# START OF Provided records

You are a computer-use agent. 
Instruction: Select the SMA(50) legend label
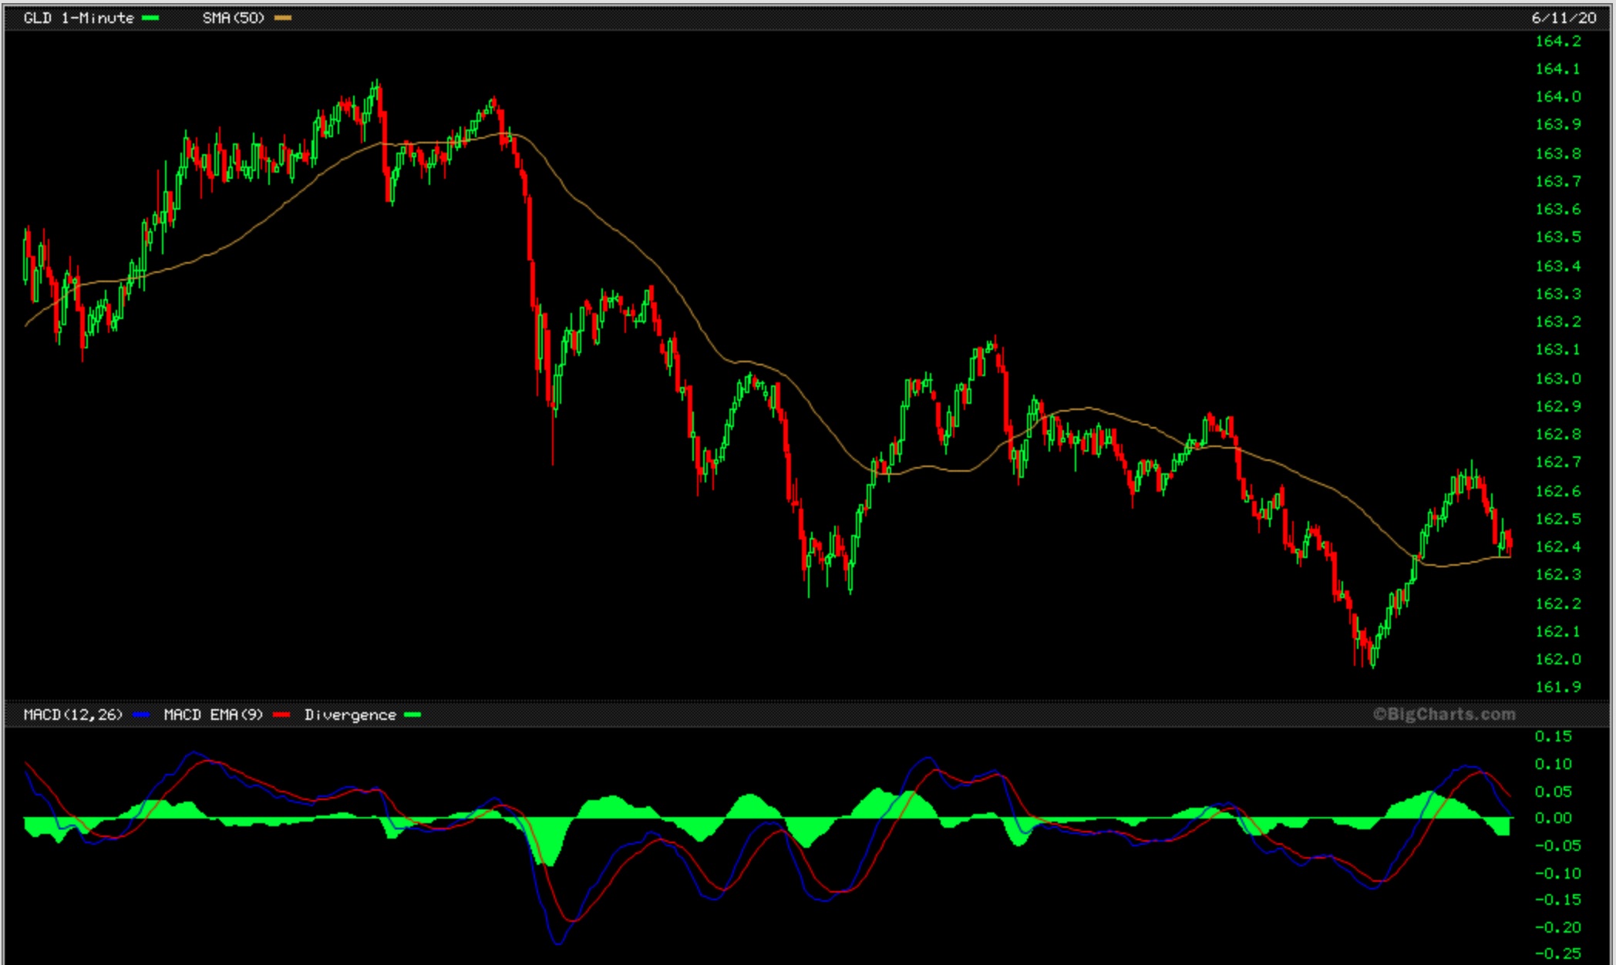[233, 18]
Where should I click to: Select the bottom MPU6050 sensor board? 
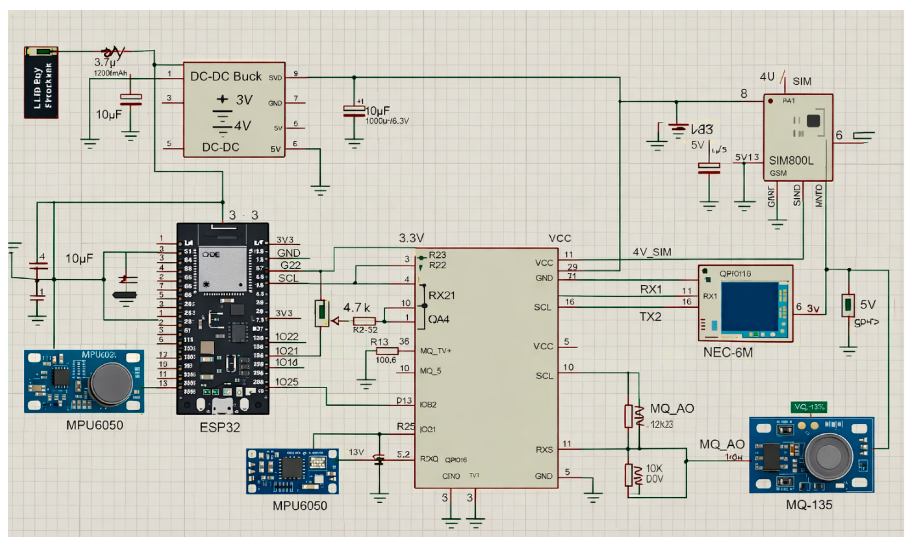click(x=292, y=471)
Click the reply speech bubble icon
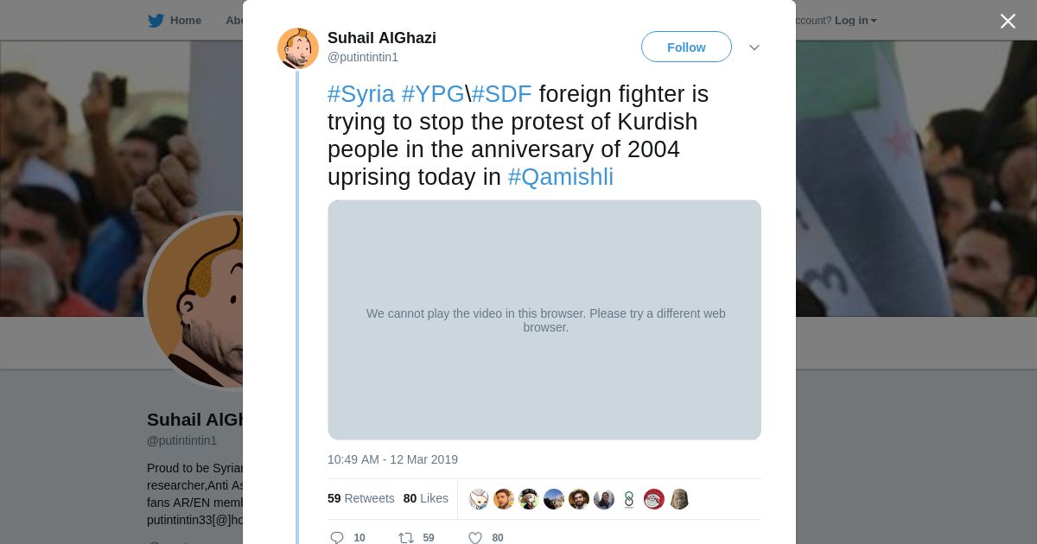The height and width of the screenshot is (544, 1037). pyautogui.click(x=337, y=537)
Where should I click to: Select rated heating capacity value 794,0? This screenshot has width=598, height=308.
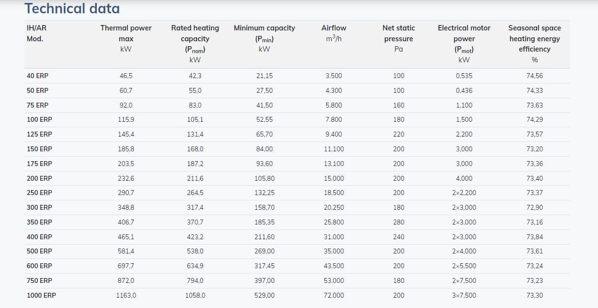click(195, 280)
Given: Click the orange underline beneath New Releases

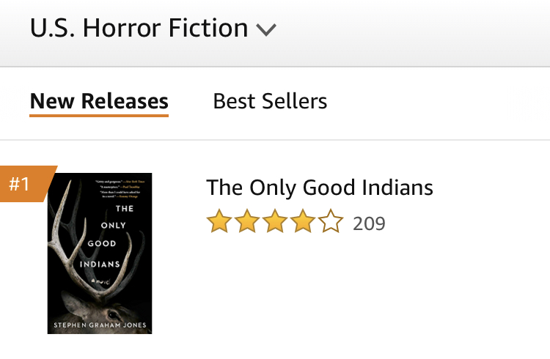Looking at the screenshot, I should click(x=99, y=114).
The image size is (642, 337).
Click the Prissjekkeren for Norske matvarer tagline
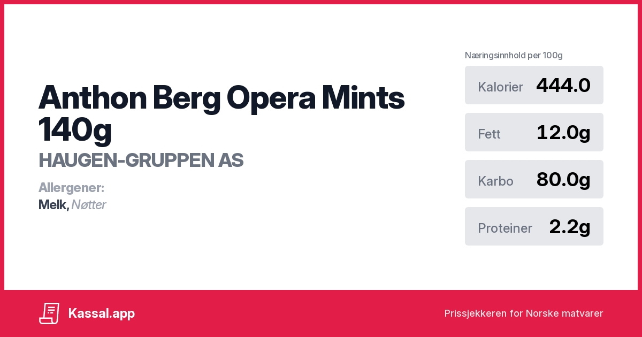tap(523, 313)
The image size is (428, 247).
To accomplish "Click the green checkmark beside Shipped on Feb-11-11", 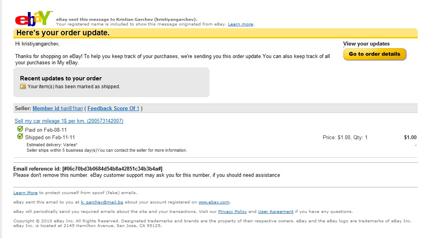I will (20, 136).
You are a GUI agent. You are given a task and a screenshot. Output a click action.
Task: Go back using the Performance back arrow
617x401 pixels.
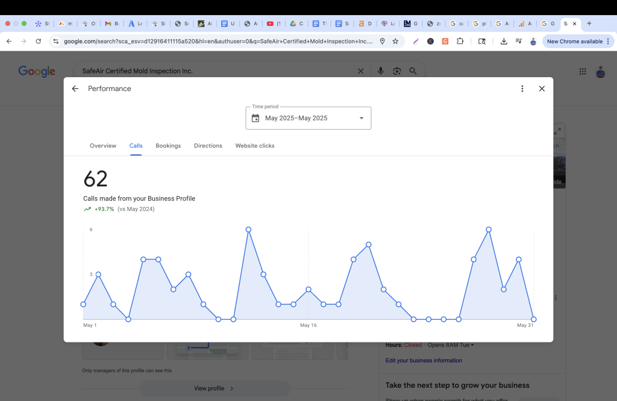pyautogui.click(x=75, y=89)
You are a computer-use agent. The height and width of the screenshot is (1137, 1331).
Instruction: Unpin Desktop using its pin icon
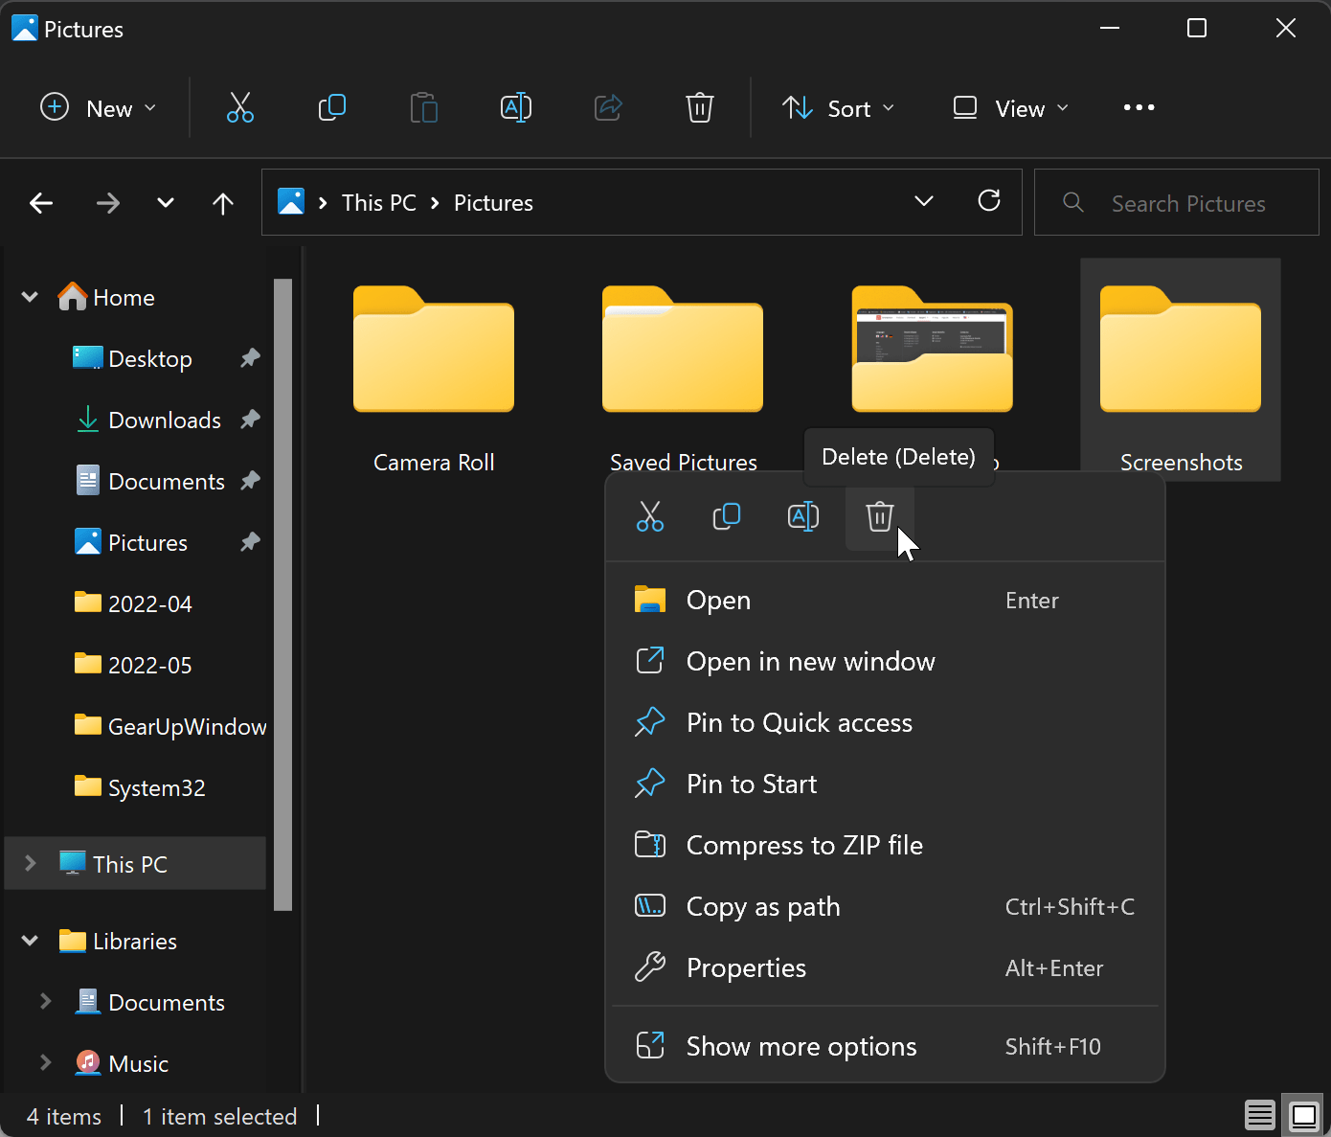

# END OF Provided records

Give the part of the records that opens with the line containing "Given: Click the" and closes with the line containing "tap(523, 313)" as a Markdown table with the columns Row and Line. Put a row number in Row, skip blank lines, and leave the pictures out.

▸ **Response to the exercise**
| Row | Line |
|---|---|
| 1 | Given: Click the orange underline beneath New Releases |
| 2 | Looking at the screenshot, I should click(x=99, y=114). |
| 3 | The image size is (642, 337). |
| 4 | Click the Prissjekkeren for Norske matvarer tagline |
| 5 | tap(523, 313) |